Part 7: Capacity Planning, Performance, and Chaos Engineering

Part of the SRE Playbook series

What You'll Learn: This article covers how I load test the GoReliable services with k6, profile Go binaries in production using pprof, configure the Notification Worker's HPA to scale on NATS queue depth rather than CPU, and use Chaos Mesh to intentionally break things in staging to verify the system handles failures gracefully. The goal is to find limits before users do.

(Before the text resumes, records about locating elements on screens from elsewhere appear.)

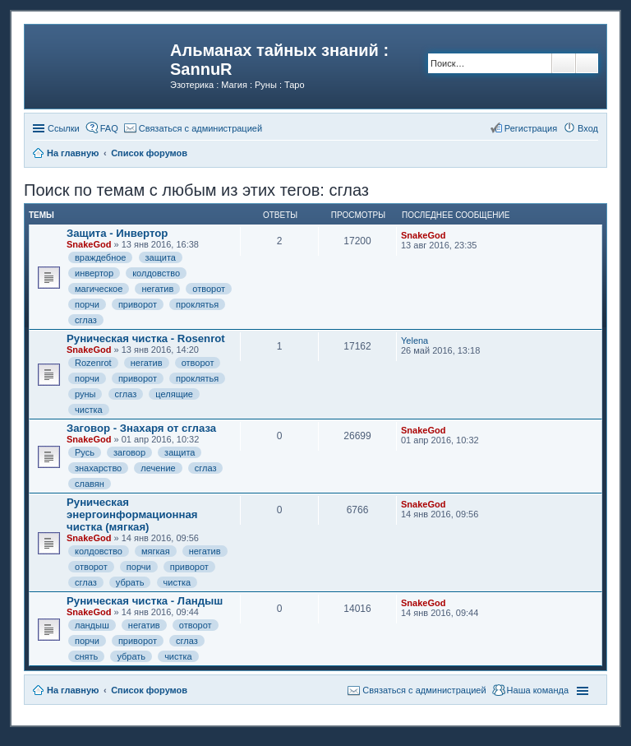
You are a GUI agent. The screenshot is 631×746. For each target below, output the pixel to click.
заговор (129, 452)
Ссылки (64, 128)
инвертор (94, 273)
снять (86, 656)
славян (89, 484)
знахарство (98, 468)
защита (160, 257)
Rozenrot (93, 363)
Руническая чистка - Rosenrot (146, 338)
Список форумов (149, 690)
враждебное (100, 257)
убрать (130, 582)
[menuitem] (193, 128)
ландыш (92, 625)
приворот (137, 304)
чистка (89, 410)
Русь (84, 452)
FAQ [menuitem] (109, 128)
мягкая (155, 551)
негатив (157, 289)
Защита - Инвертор (117, 233)
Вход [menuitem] (588, 128)
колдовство (156, 273)
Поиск (563, 63)
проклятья (197, 304)
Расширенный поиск (587, 63)
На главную (73, 690)
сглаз (86, 320)
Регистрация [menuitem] (530, 128)
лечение (157, 468)
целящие (174, 394)
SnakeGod (89, 244)
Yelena (414, 340)
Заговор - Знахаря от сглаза (141, 428)
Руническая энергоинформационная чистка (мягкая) (132, 514)
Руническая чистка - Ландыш (145, 601)
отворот (208, 289)
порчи (87, 304)
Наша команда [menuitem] (538, 690)
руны (85, 394)
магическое (98, 289)
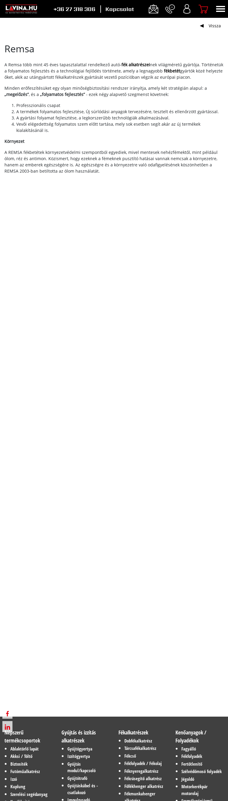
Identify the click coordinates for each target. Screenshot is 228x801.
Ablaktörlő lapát (24, 749)
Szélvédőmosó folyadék (201, 771)
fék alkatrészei (135, 64)
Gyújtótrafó (77, 778)
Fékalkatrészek (133, 732)
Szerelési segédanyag (29, 794)
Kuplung (17, 786)
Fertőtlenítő (191, 764)
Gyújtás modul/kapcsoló (81, 767)
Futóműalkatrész (25, 771)
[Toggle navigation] (220, 8)
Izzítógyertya (78, 756)
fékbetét (172, 71)
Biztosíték (19, 764)
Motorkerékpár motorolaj (194, 789)
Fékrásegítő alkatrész (143, 778)
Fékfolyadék (191, 756)
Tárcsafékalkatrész (140, 748)
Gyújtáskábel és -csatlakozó (82, 789)
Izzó (13, 779)
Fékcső (130, 756)
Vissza (215, 26)
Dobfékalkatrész (138, 741)
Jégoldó (187, 779)
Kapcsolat (119, 9)
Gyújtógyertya (79, 749)
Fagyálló (188, 749)
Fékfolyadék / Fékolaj (143, 763)
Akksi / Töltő (21, 756)
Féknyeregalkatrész (141, 771)
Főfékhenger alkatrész (143, 786)
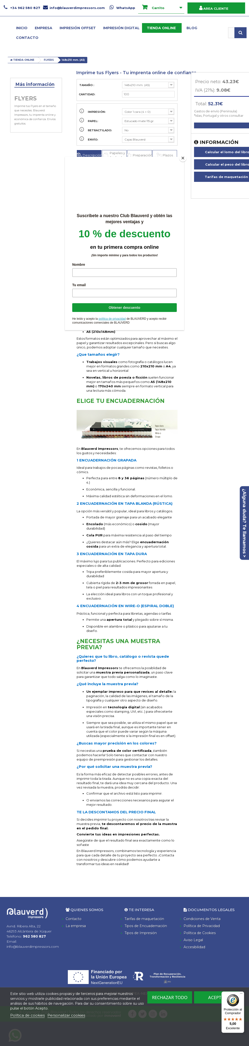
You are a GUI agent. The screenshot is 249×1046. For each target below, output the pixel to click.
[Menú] (241, 994)
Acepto (216, 997)
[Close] (183, 158)
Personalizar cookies (66, 1015)
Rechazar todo (169, 997)
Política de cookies (27, 1015)
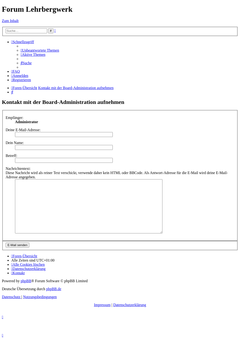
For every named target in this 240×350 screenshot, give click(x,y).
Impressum (102, 315)
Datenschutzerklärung (129, 315)
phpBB (26, 291)
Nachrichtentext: (18, 169)
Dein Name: (15, 143)
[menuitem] (40, 50)
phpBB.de (53, 299)
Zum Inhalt (10, 21)
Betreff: (11, 156)
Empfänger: (14, 118)
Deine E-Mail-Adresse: (23, 130)
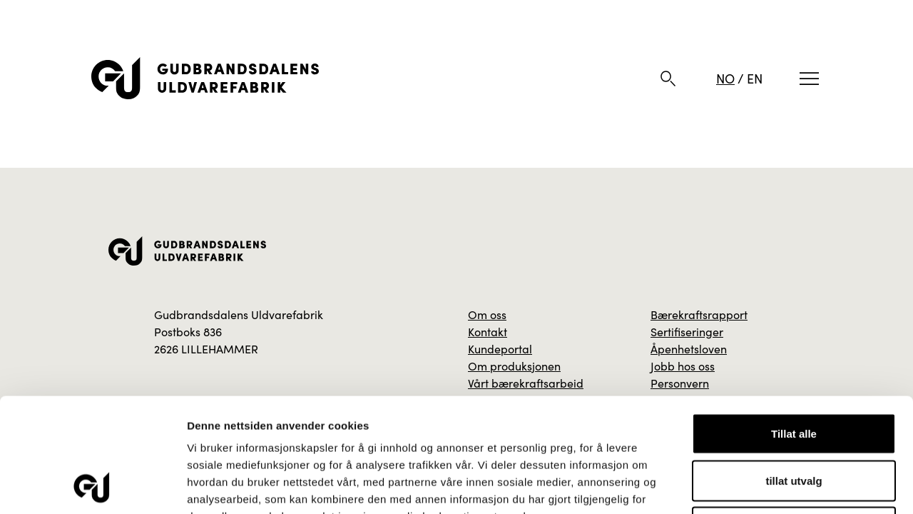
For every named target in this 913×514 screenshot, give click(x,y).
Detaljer (760, 486)
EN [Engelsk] (754, 78)
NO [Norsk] (725, 78)
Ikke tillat (794, 420)
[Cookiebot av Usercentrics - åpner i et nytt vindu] (92, 486)
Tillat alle (794, 327)
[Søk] (668, 78)
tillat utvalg (793, 374)
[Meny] (809, 78)
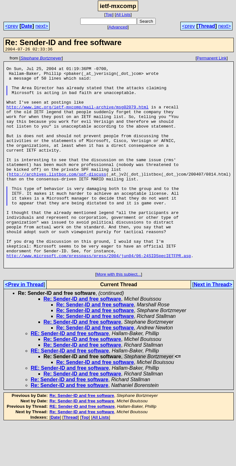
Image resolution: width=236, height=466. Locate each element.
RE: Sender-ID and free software (70, 375)
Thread (206, 26)
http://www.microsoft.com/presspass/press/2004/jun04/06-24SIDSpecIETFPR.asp (98, 296)
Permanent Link (211, 59)
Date (26, 26)
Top (109, 14)
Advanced (117, 27)
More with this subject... (118, 316)
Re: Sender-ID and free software (82, 341)
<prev (11, 26)
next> (41, 26)
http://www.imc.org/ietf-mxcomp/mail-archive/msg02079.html (77, 117)
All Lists (123, 14)
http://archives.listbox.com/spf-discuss (57, 198)
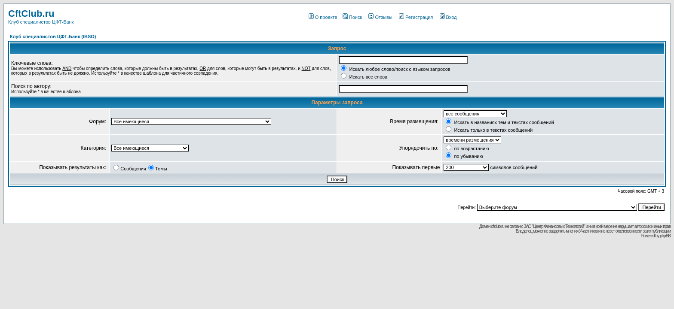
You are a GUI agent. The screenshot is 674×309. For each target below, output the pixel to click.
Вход (448, 17)
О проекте (323, 17)
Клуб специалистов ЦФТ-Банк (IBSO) (53, 36)
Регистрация (416, 17)
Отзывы (380, 17)
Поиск (352, 17)
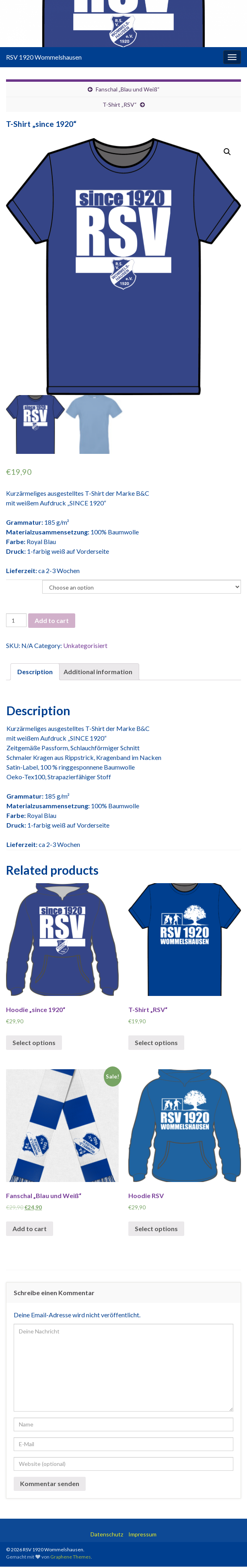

Finding Limits Before Users Do

After the SLO alerting and incident tooling from Parts 5 and 6 were in place, I had good reactive capability. But I had almost no idea where my limits were. I didn't know the maximum sustained order throughput before database connections saturated, or what happened to the notification queue if the email provider went down for 30 minutes.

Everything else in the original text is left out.